> _YOUR GOAL_: The reply should hold nothing except the lines from the one with "Task: Click the" through the end of the entries, duplicated exactly and with no pictures.

> _EXTRACTED DATA_:
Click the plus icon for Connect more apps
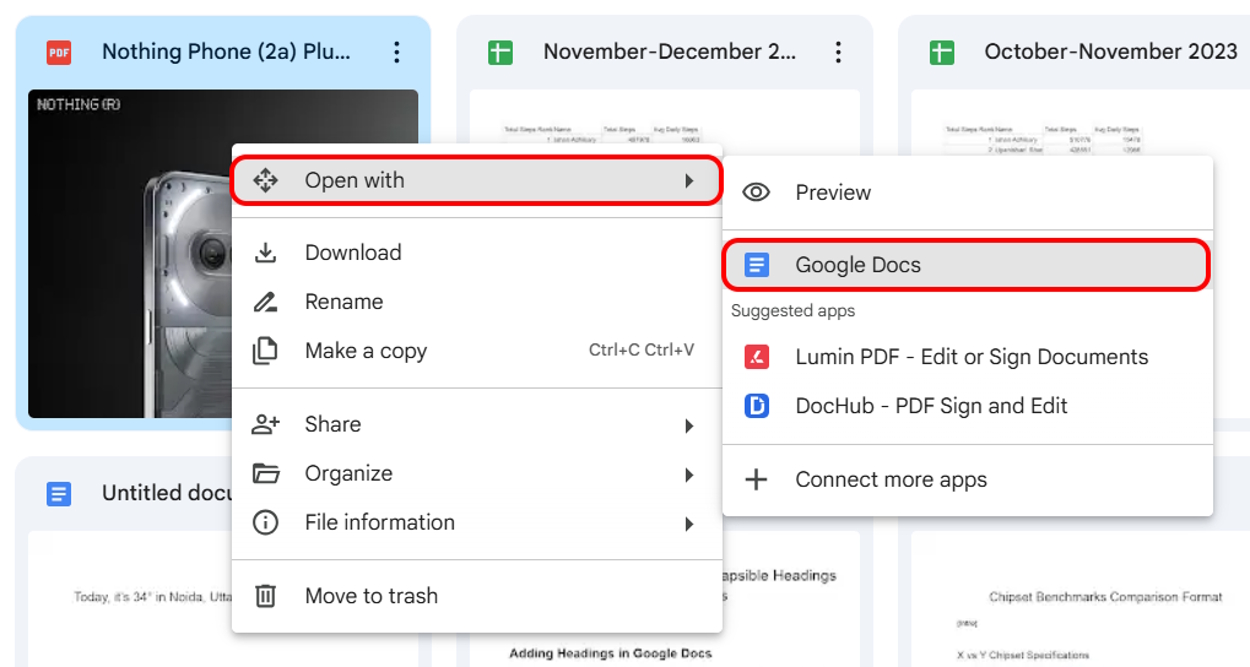point(758,479)

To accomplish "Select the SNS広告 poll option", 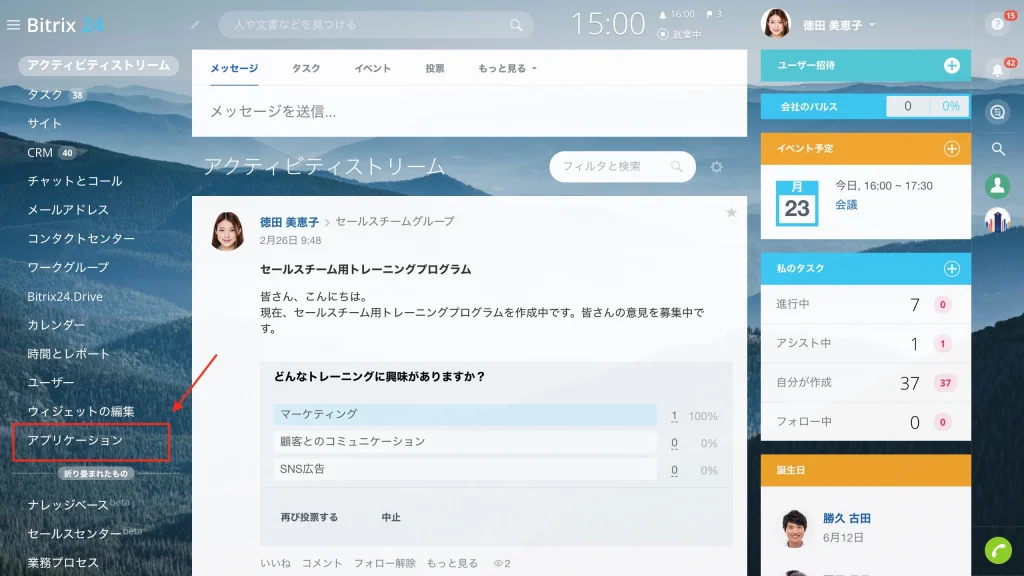I will click(464, 469).
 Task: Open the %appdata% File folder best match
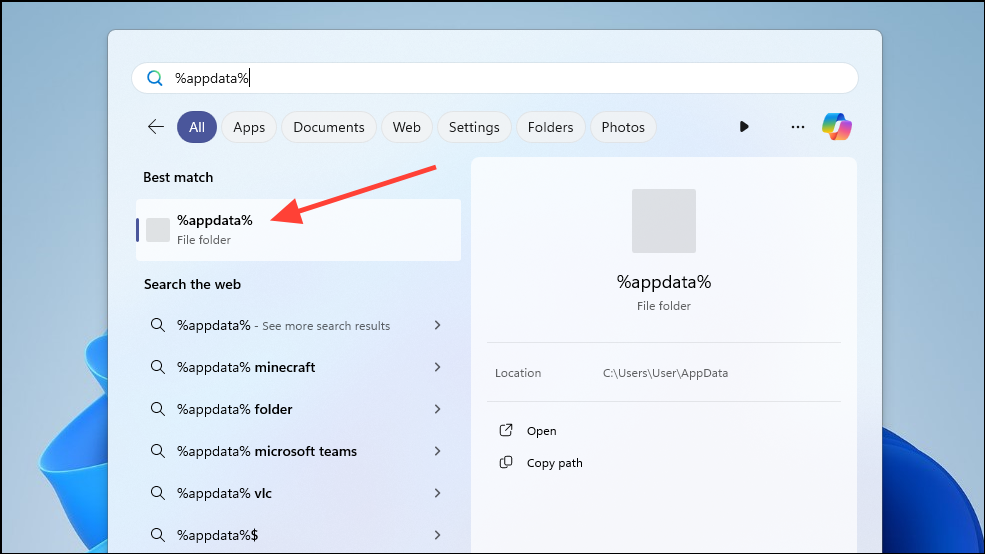coord(298,230)

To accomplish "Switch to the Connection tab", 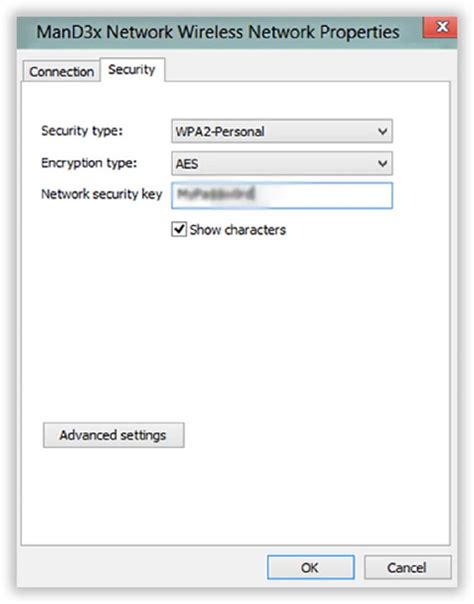I will (x=62, y=72).

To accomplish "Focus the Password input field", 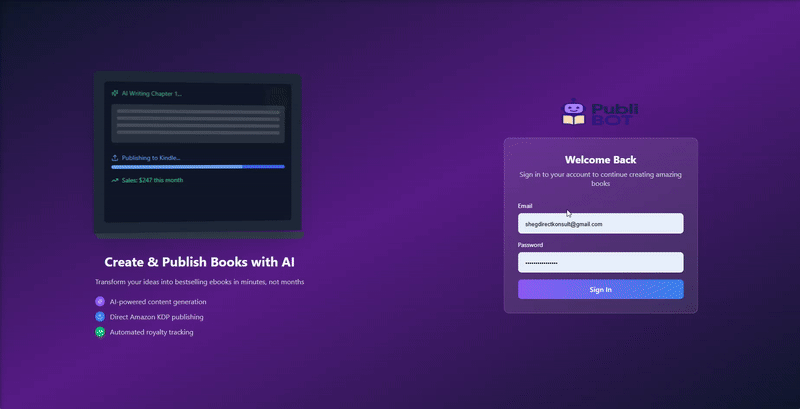I will coord(600,262).
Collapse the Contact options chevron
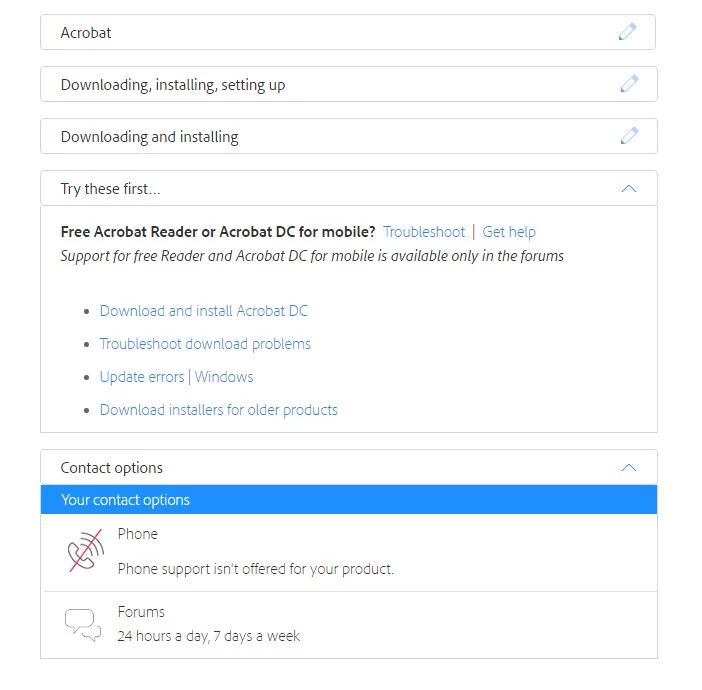This screenshot has height=690, width=702. (x=629, y=467)
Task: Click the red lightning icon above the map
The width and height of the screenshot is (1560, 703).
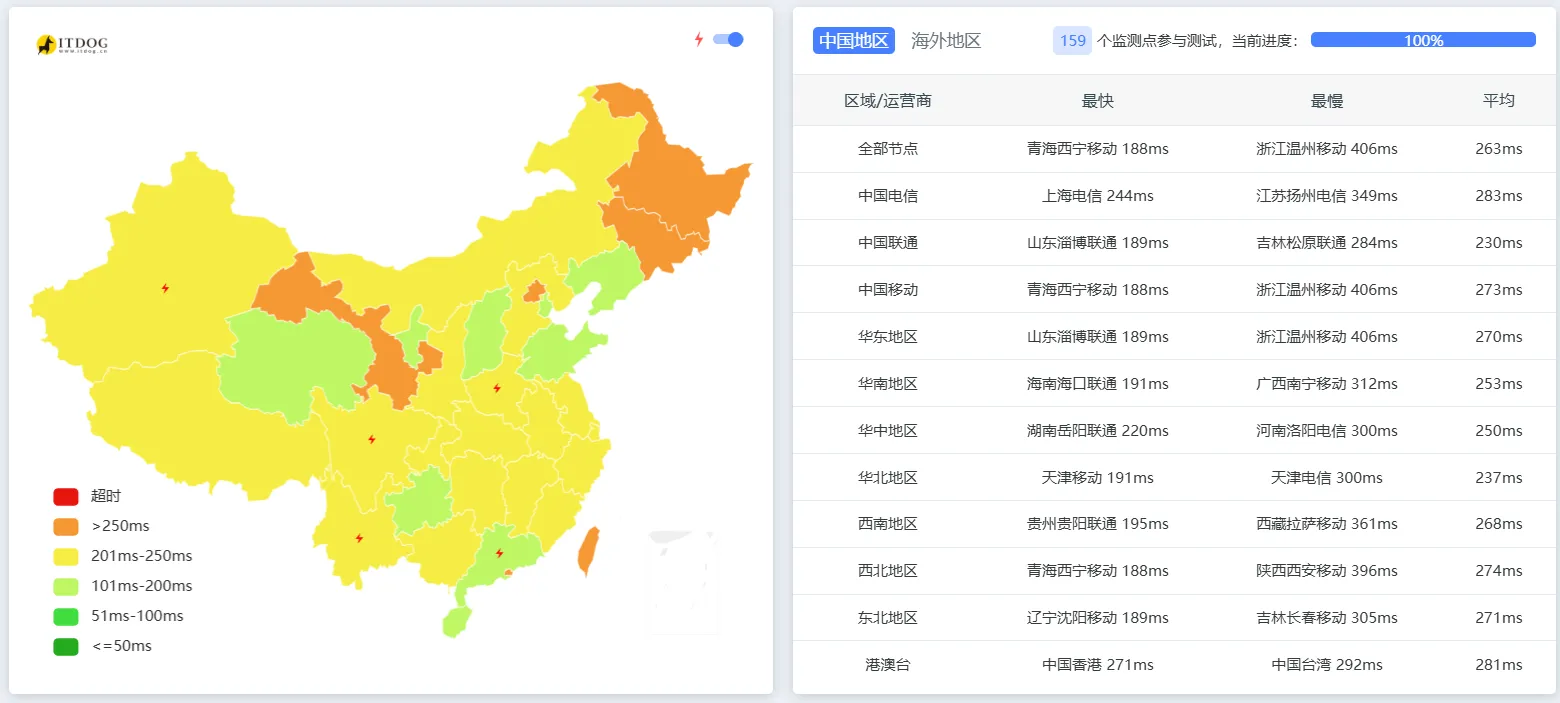Action: coord(698,38)
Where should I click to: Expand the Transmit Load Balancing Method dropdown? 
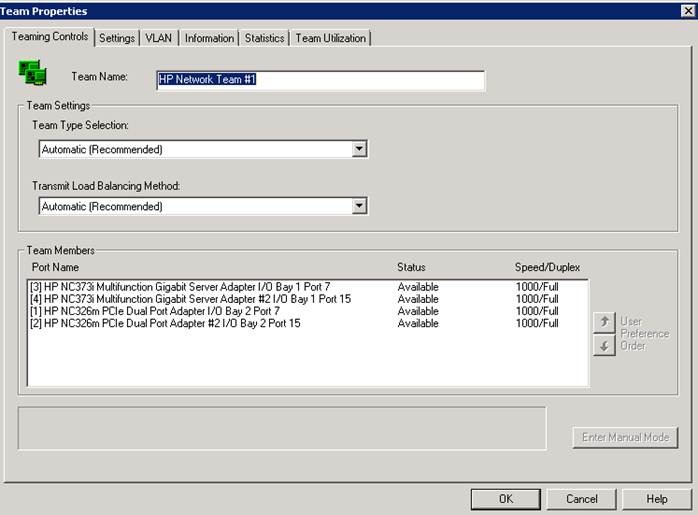point(359,206)
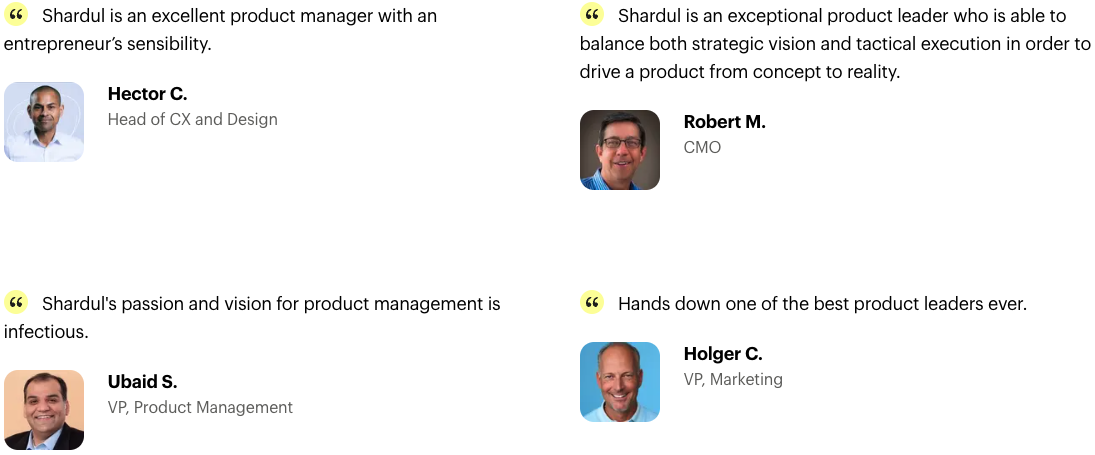Click the best product leaders ever quote
This screenshot has width=1095, height=455.
823,304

> _TASK RESPONSE_:
Task: Click the red lightning icon above the map
The width and height of the screenshot is (1560, 703).
Action: coord(698,38)
Where should I click to: Expand the Transmit Load Balancing Method dropdown? 
point(359,206)
Click the best product leaders ever quote
This screenshot has width=1095, height=455.
823,304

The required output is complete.